PROBLEM A:
Answer these questions using the news report on the blood donation:
(i) Where did the Turkish Cypriots make their donations?
(ii) At what time did the Turkish Cypriot effort begin?
(iii) For how many minutes was Talat held up at the checkpoint?
PROBLEM B:
Copy the news report on the blood donation word for word, from "The Turkish Cypriot effort, held" to "be used politically.".

EXCERPT TO READ:
HUNDREDS of Turkish Cypriots, including Turkish Cypriot leader Rauf Denktash’s son Serdar and opposition CTP leader Mehmet Ali Talat, yesterday gave blood in the search for a suitable bone-marrow donor to save a Greek Cypriot child.
The Turkish Cypriots made their donations at the Ledra Palace in Nicosia.
The Turkish Cypriot effort, held under the auspices of the United Nations and with the help of Doctors of the World and other experts, began at 5pm and was expected to continue until 8pm.
Denktash and Talat said it had been a humanitarian effort that should not be used politically.
Talat also apologised to the Turkish Cypriots for being held up at the checkpoint for 15 minutes. CyBC reported that the Turkish Cypriots had been made to fill out forms before being allowed to cross.
An elderly Turkish Cypriot man told CyBC his grandson had been saved after being operated on at Nicosia’s general hospital after suffering from a brain tumour and that he felt it was his duty to make a donation.

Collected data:
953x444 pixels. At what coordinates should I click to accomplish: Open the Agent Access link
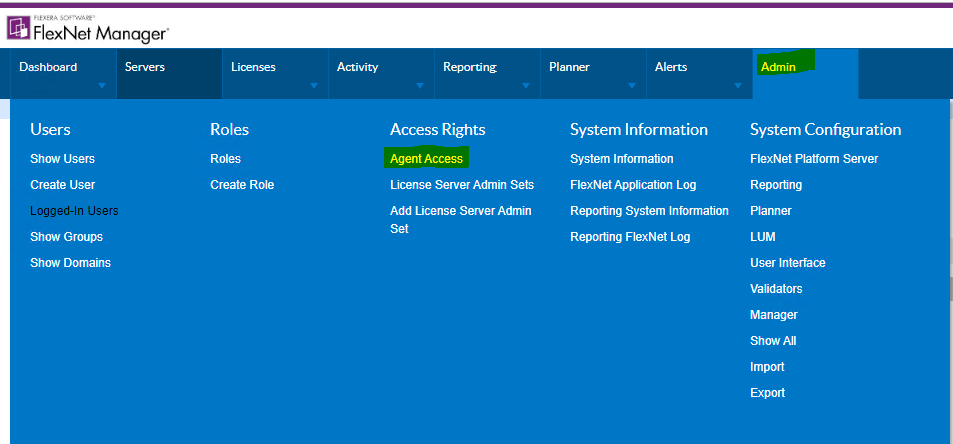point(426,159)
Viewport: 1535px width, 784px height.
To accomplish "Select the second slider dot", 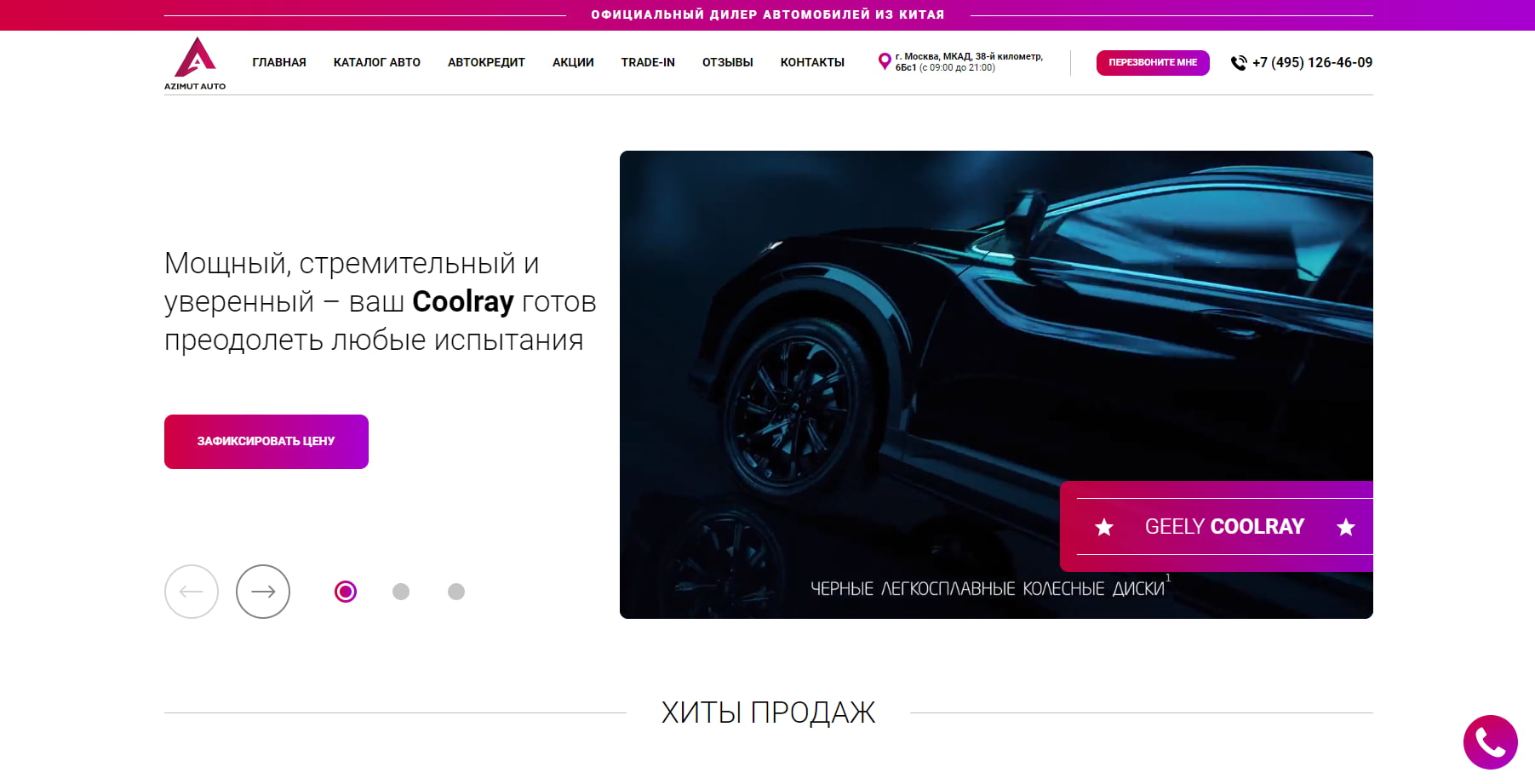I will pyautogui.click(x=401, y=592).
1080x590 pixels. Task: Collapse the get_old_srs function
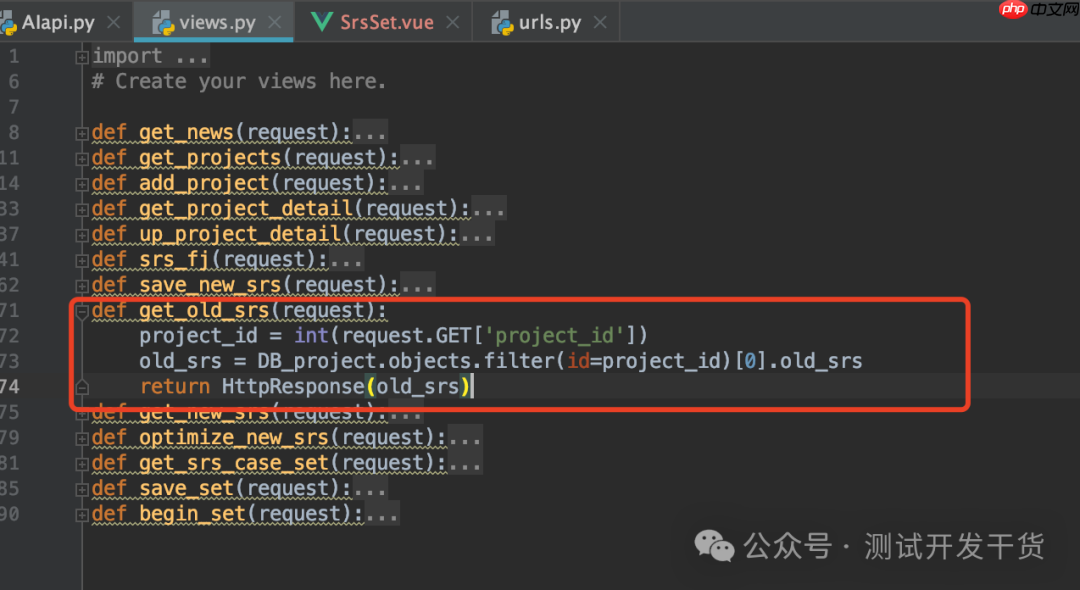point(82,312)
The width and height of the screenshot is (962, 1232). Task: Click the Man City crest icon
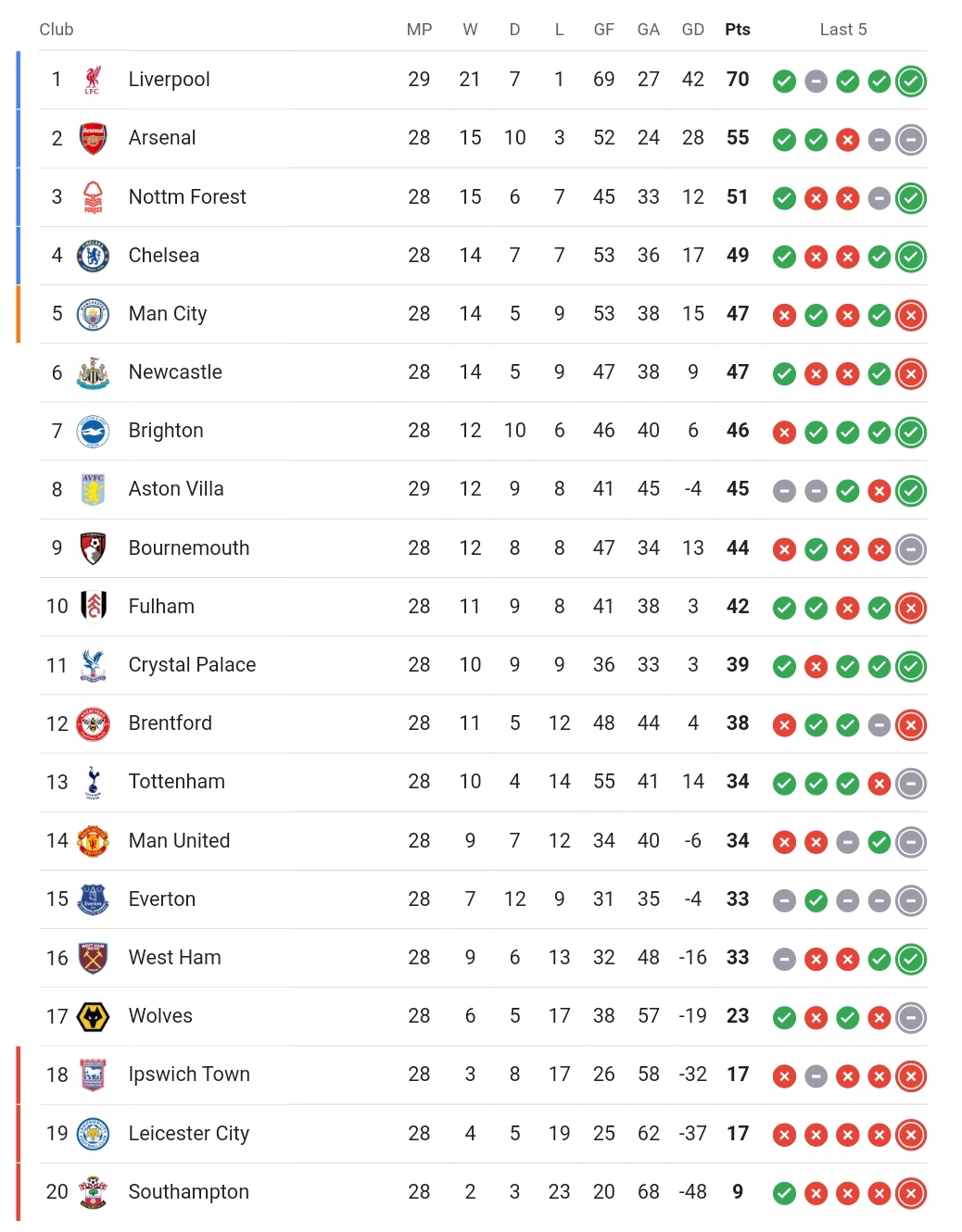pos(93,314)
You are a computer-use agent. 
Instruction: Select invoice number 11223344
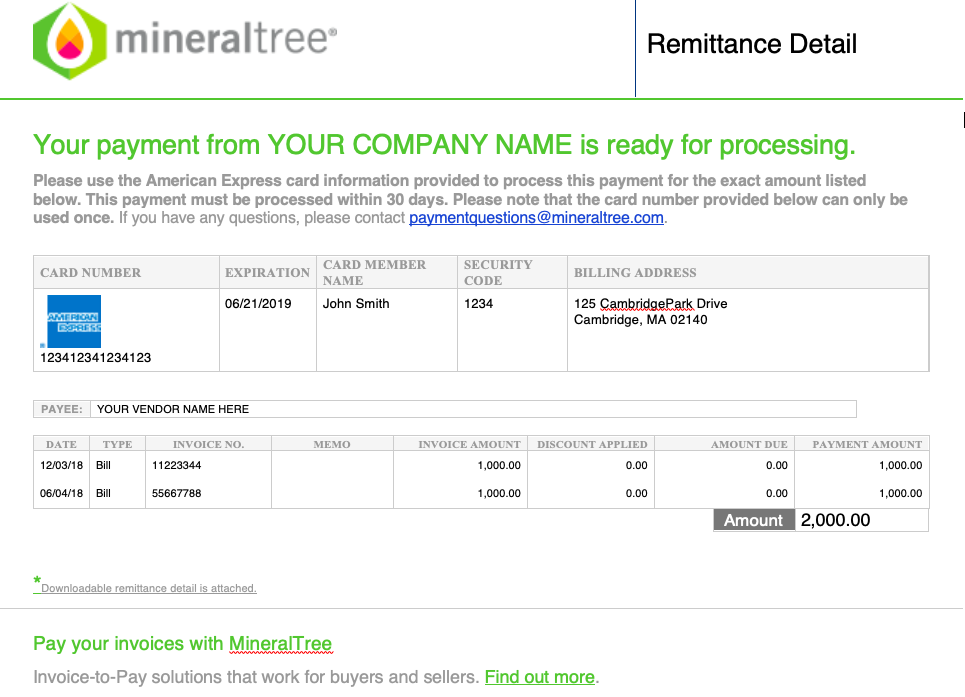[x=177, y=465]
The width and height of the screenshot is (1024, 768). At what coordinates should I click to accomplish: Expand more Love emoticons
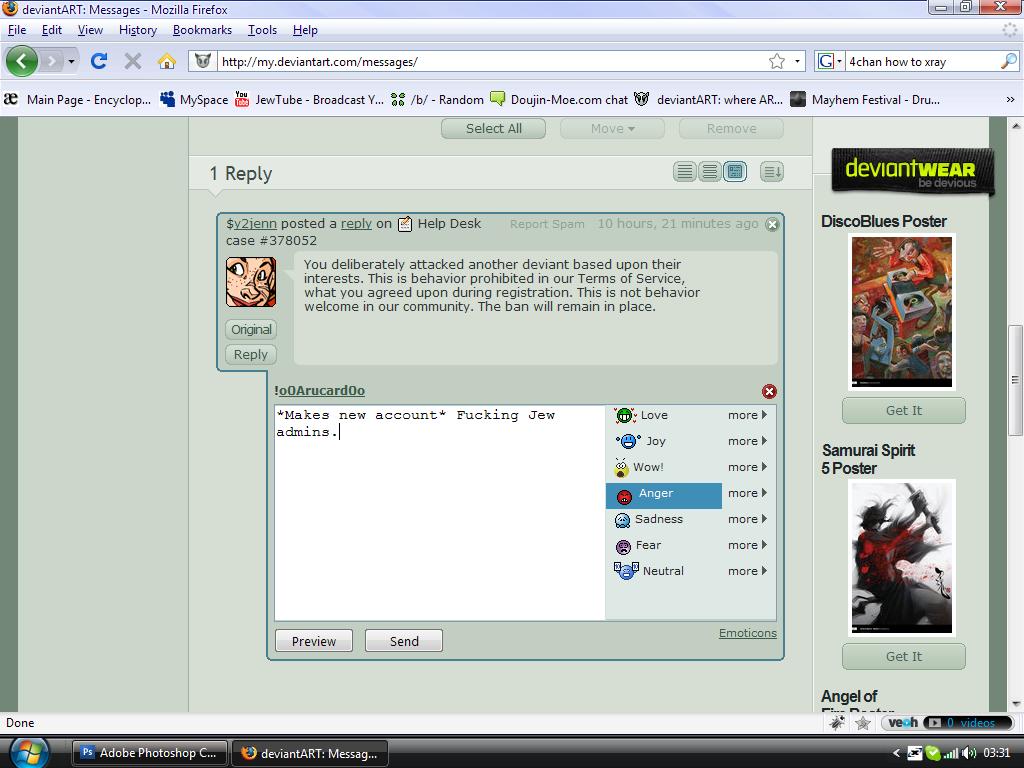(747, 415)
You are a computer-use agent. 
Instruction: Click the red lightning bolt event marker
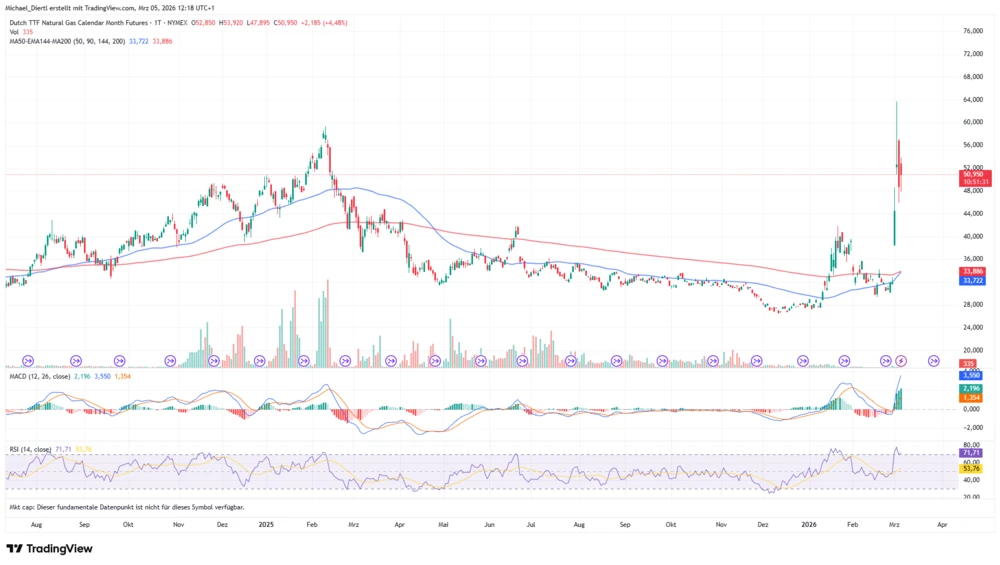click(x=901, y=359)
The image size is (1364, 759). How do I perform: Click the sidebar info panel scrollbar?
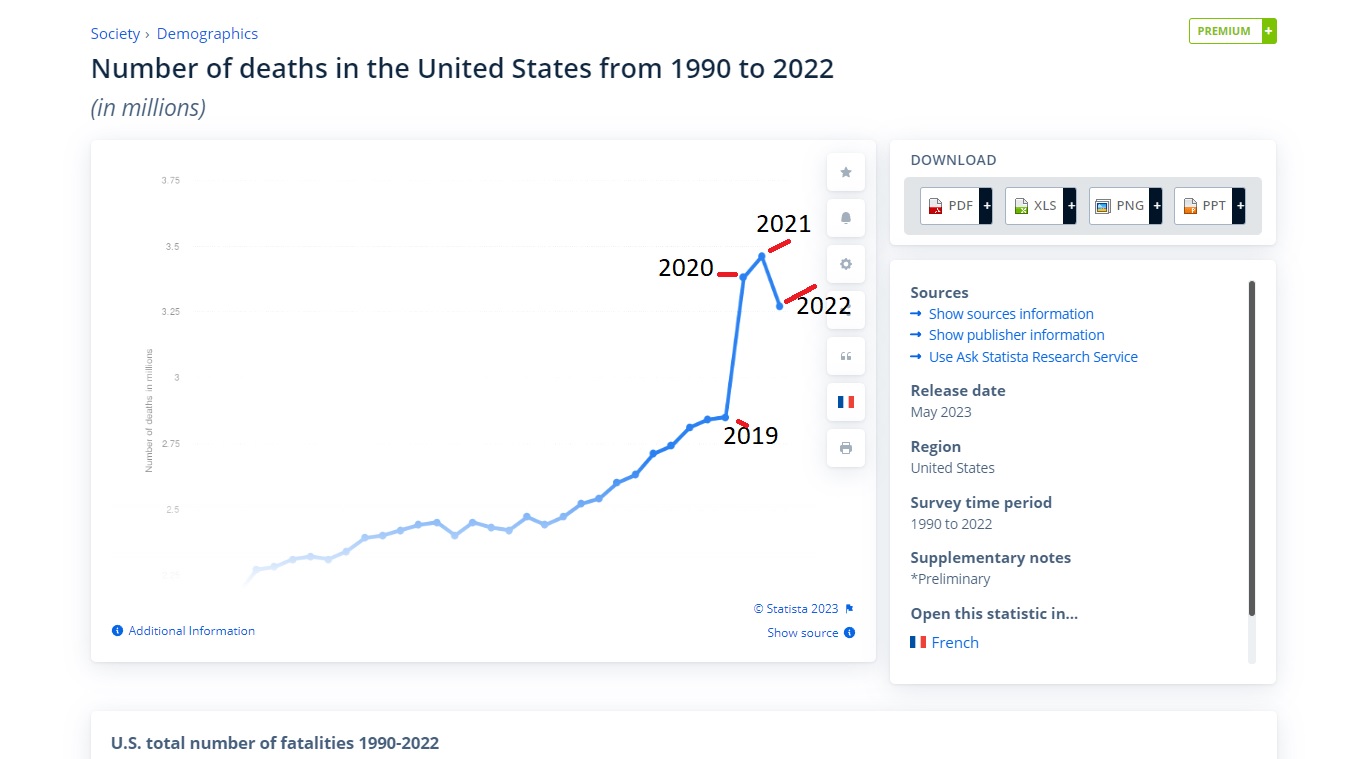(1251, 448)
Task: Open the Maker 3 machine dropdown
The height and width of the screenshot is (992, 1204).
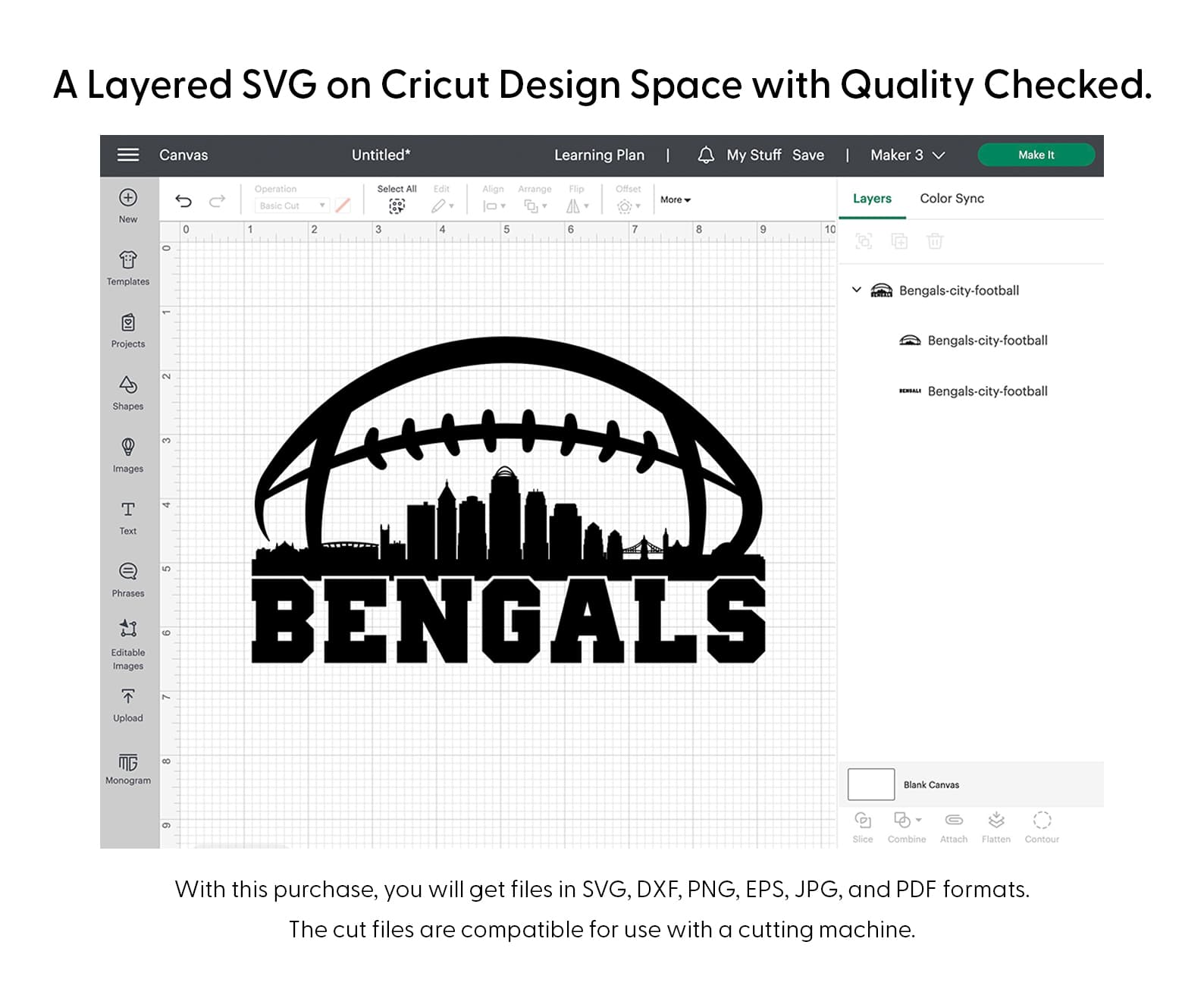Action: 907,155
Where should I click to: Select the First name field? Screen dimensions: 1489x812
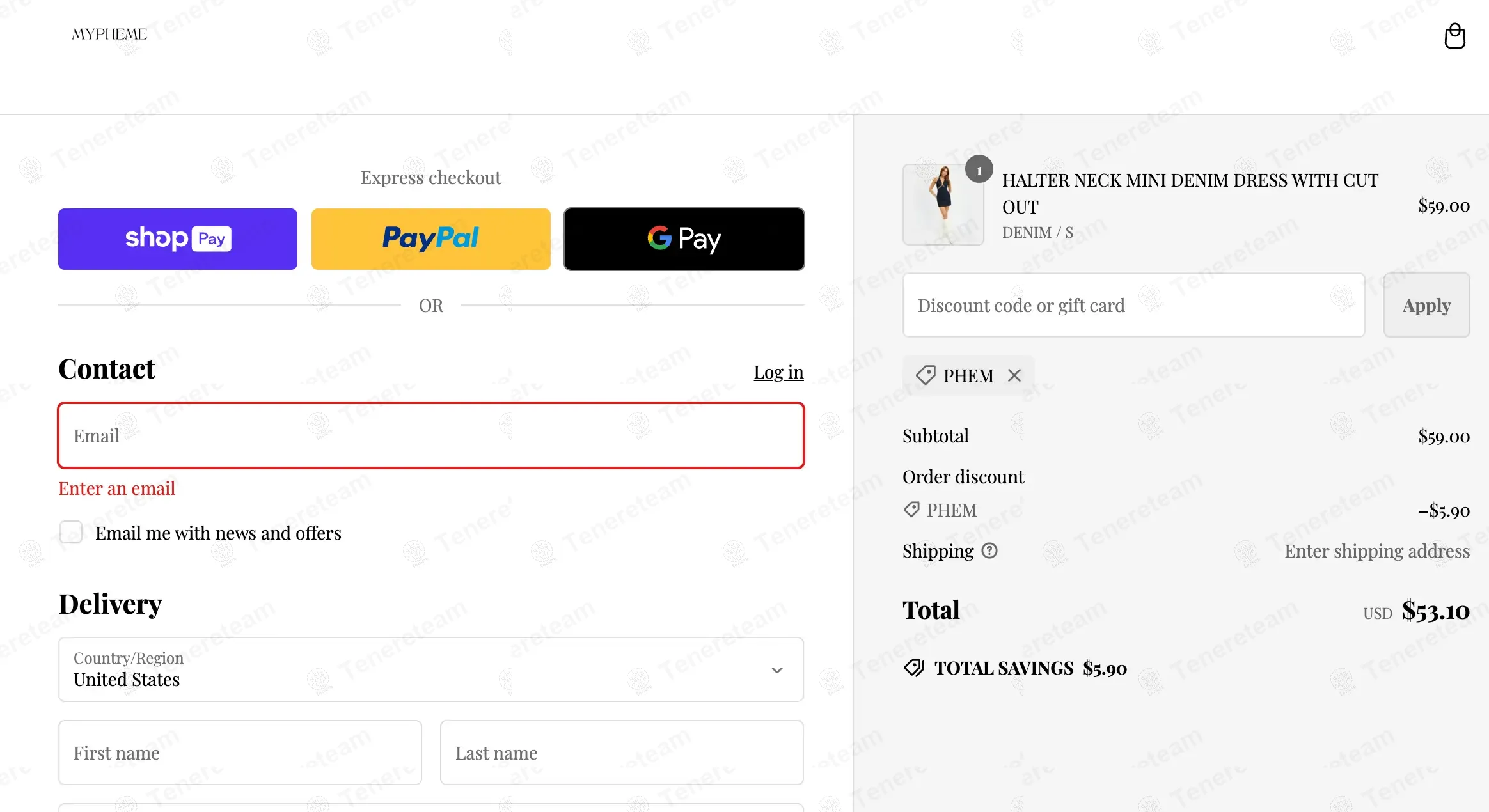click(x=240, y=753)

WRITTEN REPLY A:
(i) At the Ledra Palace in Nicosia
(ii) 5pm
(iii) 15 minutes

WRITTEN REPLY B:
The Turkish Cypriot effort, held under the auspices of the United Nations and with the help of Doctors of the World and other experts, began at 5pm and was expected to continue until 8pm.
Denktash and Talat said it had been a humanitarian effort that should not be used politically.